Research Article | Open Access
Ningbo Li, Humin Lei, Lei Shao, Tao Liu, Bin Wang, "Trajectory Optimization Based on Multi-Interval Mesh Refinement Method", Mathematical Problems in Engineering, vol. 2017, Article ID 8521368, 8 pages, 2017. https://doi.org/10.1155/2017/8521368
Trajectory Optimization Based on Multi-Interval Mesh Refinement Method
In order to improve the optimization accuracy and convergence rate for trajectory optimization of the air-to-air missile, a multi-interval mesh refinement Radau pseudospectral method was introduced. This method made the mesh endpoints converge to the practical nonsmooth points and decreased the overall collocation points to improve convergence rate and computational efficiency. The trajectory was divided into four phases according to the working time of engine and handover of midcourse and terminal guidance, and then the optimization model was built. The multi-interval mesh refinement Radau pseudospectral method with different collocation points in each mesh interval was used to solve the trajectory optimization model. Moreover, this method was compared with traditional method. Simulation results show that this method can decrease the dimensionality of nonlinear programming (NLP) problem and therefore improve the efficiency of pseudospectral methods for solving trajectory optimization problems.

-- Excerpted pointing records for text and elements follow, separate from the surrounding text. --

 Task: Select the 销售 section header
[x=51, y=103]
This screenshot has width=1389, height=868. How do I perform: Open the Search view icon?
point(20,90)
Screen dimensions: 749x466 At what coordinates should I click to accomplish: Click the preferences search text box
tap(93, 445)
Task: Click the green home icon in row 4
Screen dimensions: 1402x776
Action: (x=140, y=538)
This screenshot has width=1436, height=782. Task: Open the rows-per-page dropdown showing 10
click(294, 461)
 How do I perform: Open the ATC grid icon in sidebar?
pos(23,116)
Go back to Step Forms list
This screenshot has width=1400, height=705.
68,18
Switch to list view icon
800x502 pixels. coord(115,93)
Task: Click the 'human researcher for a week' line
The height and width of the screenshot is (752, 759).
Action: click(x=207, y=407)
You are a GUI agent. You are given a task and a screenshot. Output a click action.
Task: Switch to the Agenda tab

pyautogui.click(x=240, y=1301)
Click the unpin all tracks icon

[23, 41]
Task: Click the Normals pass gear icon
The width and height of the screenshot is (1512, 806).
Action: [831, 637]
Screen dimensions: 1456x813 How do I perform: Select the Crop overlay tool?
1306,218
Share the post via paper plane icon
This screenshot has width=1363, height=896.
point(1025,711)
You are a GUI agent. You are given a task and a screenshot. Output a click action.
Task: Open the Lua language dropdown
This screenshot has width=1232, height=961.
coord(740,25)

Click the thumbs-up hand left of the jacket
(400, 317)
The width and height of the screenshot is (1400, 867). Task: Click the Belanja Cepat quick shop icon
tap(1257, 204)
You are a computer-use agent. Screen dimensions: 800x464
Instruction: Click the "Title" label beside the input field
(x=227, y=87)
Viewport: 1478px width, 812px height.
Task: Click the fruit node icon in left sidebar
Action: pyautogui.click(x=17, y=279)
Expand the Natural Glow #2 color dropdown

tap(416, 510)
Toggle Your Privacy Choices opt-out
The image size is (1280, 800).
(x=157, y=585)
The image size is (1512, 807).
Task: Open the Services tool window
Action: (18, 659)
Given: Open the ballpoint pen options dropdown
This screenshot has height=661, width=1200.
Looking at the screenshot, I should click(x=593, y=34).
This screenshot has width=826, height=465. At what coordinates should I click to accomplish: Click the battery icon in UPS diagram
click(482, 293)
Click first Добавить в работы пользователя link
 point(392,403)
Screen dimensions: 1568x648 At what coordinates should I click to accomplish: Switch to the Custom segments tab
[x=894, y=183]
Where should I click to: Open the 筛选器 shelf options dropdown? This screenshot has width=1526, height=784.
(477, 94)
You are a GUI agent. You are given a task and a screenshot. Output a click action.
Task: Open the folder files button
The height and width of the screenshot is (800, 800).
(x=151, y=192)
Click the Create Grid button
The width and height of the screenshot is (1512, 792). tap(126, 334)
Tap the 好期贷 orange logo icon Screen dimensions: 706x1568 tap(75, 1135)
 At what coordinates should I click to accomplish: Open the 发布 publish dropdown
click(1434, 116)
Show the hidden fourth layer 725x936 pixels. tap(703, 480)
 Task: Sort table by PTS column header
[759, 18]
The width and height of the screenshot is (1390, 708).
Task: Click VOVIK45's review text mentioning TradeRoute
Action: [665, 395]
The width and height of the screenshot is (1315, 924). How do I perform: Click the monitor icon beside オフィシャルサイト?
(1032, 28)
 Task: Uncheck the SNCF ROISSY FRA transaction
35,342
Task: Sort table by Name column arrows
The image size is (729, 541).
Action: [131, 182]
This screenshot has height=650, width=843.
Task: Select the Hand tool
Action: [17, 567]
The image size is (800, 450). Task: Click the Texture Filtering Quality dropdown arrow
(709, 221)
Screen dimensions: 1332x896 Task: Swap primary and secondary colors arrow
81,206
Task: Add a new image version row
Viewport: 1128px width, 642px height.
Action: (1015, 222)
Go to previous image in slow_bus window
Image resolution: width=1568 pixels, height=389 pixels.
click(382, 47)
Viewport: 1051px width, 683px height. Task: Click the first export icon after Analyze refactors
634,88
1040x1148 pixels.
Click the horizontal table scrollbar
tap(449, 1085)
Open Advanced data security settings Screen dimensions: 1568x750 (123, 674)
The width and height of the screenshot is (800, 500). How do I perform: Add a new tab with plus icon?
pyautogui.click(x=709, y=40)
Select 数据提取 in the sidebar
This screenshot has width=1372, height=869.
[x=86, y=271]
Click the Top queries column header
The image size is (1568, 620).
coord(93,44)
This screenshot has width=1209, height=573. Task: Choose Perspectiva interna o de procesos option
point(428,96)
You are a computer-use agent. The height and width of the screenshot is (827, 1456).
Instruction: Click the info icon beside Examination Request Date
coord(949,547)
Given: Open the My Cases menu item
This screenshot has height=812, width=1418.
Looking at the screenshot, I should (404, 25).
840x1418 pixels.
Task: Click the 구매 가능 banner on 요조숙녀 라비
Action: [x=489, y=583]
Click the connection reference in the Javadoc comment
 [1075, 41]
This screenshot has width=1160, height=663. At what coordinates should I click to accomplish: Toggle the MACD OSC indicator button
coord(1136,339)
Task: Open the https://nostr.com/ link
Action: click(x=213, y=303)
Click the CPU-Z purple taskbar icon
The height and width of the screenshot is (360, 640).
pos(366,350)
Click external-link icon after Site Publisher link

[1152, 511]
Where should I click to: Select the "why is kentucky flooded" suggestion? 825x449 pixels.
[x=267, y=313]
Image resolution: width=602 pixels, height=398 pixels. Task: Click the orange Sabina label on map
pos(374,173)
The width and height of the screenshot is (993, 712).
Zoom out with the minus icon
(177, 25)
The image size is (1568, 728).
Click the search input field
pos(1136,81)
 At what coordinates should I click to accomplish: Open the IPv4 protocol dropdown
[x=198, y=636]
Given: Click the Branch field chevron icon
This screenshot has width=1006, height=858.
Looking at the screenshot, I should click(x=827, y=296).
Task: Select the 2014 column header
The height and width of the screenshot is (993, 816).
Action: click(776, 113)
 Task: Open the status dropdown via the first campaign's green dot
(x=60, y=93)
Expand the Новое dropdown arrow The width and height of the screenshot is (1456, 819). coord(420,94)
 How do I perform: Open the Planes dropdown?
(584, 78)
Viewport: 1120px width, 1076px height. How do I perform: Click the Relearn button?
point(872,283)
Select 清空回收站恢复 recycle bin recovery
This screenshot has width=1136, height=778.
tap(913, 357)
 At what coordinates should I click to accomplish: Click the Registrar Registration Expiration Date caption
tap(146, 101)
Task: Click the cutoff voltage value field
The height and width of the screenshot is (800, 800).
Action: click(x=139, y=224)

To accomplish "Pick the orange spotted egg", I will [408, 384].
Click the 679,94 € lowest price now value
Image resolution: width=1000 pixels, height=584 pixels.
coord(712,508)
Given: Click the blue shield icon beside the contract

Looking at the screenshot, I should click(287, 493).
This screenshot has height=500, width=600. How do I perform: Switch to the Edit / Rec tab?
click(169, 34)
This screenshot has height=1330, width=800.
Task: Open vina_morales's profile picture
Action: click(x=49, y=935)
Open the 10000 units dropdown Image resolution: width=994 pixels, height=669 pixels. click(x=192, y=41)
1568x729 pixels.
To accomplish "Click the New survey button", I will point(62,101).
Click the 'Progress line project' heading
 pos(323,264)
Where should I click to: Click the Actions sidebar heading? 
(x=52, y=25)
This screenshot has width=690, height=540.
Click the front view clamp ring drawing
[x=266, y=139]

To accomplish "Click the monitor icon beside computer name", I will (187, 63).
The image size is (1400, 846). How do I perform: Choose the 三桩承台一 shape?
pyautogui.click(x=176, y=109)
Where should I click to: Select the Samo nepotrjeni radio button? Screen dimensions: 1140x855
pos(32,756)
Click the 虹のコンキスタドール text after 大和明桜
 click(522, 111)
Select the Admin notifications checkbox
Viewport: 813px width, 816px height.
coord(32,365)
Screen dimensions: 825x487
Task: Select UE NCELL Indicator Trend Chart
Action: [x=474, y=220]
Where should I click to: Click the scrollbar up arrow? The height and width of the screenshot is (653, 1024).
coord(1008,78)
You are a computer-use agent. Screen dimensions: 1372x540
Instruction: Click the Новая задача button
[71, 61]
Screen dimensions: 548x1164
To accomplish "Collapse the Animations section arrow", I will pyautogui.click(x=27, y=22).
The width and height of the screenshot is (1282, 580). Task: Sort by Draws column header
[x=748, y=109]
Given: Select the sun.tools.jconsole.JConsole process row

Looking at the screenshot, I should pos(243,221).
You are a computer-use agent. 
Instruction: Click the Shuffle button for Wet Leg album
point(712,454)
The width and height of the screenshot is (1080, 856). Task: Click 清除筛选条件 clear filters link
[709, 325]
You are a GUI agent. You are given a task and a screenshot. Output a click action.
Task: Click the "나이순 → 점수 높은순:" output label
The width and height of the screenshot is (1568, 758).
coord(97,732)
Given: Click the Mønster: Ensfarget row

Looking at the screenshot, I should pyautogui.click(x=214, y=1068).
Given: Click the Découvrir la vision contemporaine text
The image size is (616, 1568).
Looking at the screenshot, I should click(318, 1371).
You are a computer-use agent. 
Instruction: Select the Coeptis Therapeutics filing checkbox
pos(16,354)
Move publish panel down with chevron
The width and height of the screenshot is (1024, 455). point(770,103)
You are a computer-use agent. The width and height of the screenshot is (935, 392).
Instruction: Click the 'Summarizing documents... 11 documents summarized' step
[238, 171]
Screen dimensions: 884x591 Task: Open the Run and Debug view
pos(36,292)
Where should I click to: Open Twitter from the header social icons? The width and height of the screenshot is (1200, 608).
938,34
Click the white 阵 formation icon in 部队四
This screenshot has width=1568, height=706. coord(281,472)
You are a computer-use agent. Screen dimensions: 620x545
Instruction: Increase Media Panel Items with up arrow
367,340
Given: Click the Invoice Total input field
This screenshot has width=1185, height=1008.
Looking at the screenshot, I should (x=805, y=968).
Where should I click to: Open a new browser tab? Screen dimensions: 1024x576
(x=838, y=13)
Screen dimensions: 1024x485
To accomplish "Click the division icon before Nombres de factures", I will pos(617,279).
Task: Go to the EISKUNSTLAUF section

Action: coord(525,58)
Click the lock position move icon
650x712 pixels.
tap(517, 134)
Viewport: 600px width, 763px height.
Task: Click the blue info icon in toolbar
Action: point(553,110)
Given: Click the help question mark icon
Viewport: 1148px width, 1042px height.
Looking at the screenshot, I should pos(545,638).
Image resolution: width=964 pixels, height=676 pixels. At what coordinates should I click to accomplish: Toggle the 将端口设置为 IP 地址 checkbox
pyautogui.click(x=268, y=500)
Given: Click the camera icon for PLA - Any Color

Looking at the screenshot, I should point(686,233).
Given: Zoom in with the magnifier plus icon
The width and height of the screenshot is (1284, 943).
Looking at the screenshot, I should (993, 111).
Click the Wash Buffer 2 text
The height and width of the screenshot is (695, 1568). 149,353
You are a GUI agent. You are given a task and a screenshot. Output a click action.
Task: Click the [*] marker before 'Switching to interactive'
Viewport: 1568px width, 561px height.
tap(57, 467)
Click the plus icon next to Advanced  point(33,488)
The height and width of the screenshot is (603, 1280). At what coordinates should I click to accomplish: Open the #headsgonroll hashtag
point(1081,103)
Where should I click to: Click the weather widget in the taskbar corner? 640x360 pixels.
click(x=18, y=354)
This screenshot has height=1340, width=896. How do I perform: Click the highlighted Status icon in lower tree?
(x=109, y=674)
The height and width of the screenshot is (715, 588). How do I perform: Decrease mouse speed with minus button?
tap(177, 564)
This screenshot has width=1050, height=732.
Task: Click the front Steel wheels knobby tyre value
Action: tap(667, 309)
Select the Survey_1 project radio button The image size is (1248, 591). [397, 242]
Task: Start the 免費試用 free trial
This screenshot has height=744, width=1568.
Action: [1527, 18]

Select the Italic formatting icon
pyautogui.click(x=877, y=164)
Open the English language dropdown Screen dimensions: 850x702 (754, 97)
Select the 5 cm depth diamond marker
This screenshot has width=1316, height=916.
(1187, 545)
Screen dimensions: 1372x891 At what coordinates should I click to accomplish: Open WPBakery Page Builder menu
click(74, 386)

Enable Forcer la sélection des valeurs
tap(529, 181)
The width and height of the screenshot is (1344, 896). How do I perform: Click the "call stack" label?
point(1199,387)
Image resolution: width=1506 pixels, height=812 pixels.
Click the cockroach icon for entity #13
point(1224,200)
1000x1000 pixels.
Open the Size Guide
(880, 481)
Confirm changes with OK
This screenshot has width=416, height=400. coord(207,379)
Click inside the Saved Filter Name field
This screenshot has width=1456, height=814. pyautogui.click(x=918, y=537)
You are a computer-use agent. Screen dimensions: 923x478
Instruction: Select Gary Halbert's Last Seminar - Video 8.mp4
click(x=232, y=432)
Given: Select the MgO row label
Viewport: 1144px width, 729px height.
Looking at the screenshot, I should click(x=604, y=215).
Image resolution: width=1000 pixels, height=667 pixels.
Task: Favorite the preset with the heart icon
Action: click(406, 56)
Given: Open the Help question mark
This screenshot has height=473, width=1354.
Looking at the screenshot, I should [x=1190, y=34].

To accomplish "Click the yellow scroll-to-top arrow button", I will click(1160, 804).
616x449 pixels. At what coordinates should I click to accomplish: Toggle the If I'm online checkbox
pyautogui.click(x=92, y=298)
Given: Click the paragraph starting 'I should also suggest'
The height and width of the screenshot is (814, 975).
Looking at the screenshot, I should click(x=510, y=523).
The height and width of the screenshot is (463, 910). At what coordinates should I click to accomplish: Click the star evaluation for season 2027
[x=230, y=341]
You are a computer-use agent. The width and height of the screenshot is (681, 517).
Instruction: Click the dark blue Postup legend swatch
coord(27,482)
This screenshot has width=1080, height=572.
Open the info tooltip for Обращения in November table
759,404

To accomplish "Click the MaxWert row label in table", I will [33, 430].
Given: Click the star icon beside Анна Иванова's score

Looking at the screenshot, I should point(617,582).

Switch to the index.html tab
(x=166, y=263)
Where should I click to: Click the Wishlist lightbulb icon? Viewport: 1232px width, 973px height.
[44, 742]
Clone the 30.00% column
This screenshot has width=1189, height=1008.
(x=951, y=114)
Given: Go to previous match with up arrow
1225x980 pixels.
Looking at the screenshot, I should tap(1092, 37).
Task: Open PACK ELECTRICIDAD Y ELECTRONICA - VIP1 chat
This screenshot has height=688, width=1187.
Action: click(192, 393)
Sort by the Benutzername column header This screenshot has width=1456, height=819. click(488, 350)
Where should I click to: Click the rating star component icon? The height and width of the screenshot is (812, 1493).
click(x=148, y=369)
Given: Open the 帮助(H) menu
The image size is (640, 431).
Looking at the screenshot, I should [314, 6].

Beyond visual range (BVR) combat is being the main form of future air combat [1–3]. Developing the missile with BVR combat capability by improving the existing medium range missile has great practical significance. Considering the existing propulsion capability, we can effectively increase the range by trajectory optimization.
Trajectory optimization has been a hot research topic in the field of aircraft guidance and control. Many scholars have studied it in view of the different background.
Considering the long range of the flight, problems such as structural strength, normal work of the engine, and control stability give rise to strict requirements on the dynamic pressure, overload, control, and other characteristics of the process. Therefore, trajectory optimization of the air-to-air missile can be regarded as a complex nonlinear optimization problem.
With the development of computer technology, the direct method based on parameterization has developed remarkably [4–6]. This method converts the optimal control problem of continuous time into NLP problem and then solves it by NLP solver, such as the sequential quadratic programming (SQP) , which is recognized as the best solving method for NLP problem.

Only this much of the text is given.